Nouveaux éléments de preuve

[27] L’appelant a présenté des rapports médicaux mis à jour à l’appui de son appel. La division générale n’avait pas de copie de ces rapports médicaux mis à jour.

[28] Il est maintenant devenu bien établi en droit que de nouveaux éléments de preuve ne sont généralement pas permis en appel, conformément à l’article 58 de la Loi sur le ministère de l’Emploi et du Développement social (LMEDS). Dans l’arrêt Canada (Procureur général) c. O’keefe, 2016 CF 503, au paragraphe 28, le juge Manson a déterminé ce qui suit :

Le critère pour obtenir la permission d’en appeler et la nature même de l’appel ont changé en vertu des articles 55 et 58 de la LMEDS. À la différence d’un appel présenté devant l’ancienne [Commission d’appel des pensions], qui était une audience de novo, un appel devant la [Division d’appel - Tribunal de la sécurité sociale] n’autorise pas le dépôt de nouveaux éléments de preuve et se limite aux trois moyens d’appel énumérés à l’article 58.

[29] Dans l’arrêt Marcia c. Canada (Procureur général), 2016 CF 1367, au paragraphe 34, le juge McVeigh a conclu qu’ « [i]l n’est pas possible de présenter une nouvelle preuve à la division d’appel, puisque la division doit se limiter aux moyens énumérés au paragraphe 58(1) et que l’appel ne constitue pas une audience de novo. »

[30] Dans l’arrêt Cvetkovski v. Canada (Procureur général), 2017 CF, au paragraphe 31, le juge Russell a déterminé que [traduction] « de nouveaux éléments de preuve ne sont pas admissible sauf dans certaines situations [...] »

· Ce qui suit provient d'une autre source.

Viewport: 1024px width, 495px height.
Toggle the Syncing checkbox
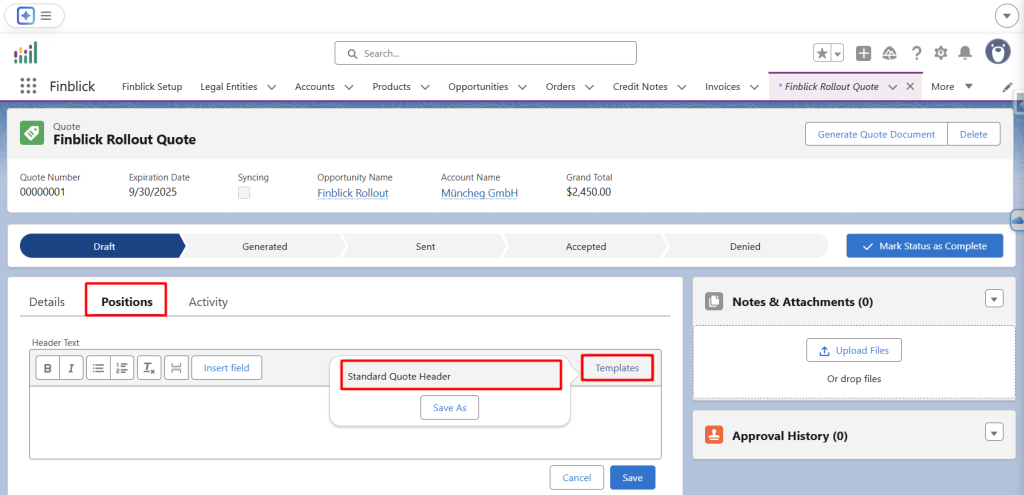(244, 193)
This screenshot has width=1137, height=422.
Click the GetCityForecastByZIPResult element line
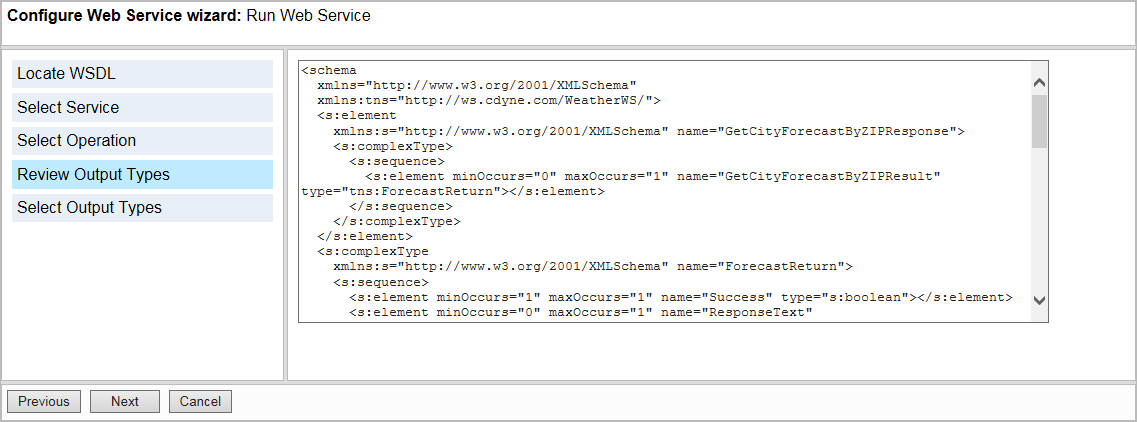click(652, 176)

[31] Récemment, dans l’arrêt Glover v. Canada (Procureur général), 2017 CF 363, la Cour fédérale a adopté et approuvé les motifs prévus dans l’arrêt O’Keefe, en concluant que la division d’appel n’avait pas commis d’erreur en refusant de tenir compte de nouveaux éléments de preuve en l’espèce, et ce, dans le contexte d’une demande de permission d’en appeler. La Cour a également noté que la LMEDS prévoit des dispositions, conformément à l’article 66, permettant à la division générale d’annuler ou de modifier une décision lorsque de nouveaux éléments de preuve sont présentés dans le cadre d’une demande.

[32] Selon les faits qui m’ont été présentés, je ne suis pas convaincue qu’il y ait des motifs irrésistibles pour lesquels je devrais permettre l’admission du rapport, puisque rien n’indique que celui-ci est visé par l’une des exceptions. Comme l’a déterminé la Cour fédérale, généralement, un appel auprès de la division d’appel ne permet pas de présenter de nouveaux éléments de preuve.

Conclusion

[33] Puisque j’ai déterminé que la division générale a commis une erreur de droit, l’appel est accueilli. Malgré le fait que les rémunérations suggèrent que l’appelant occupait régulièrement avait une occupation véritablement rémunératrice au moins jusqu’en octobre 2011 et qu’il peut-être un employeur bienveillant, puisque certains faits sont contestés, il y a lieu de renvoyer l’affaire à la division générale pour qu’une nouvelle décision soit rendue sur le fond.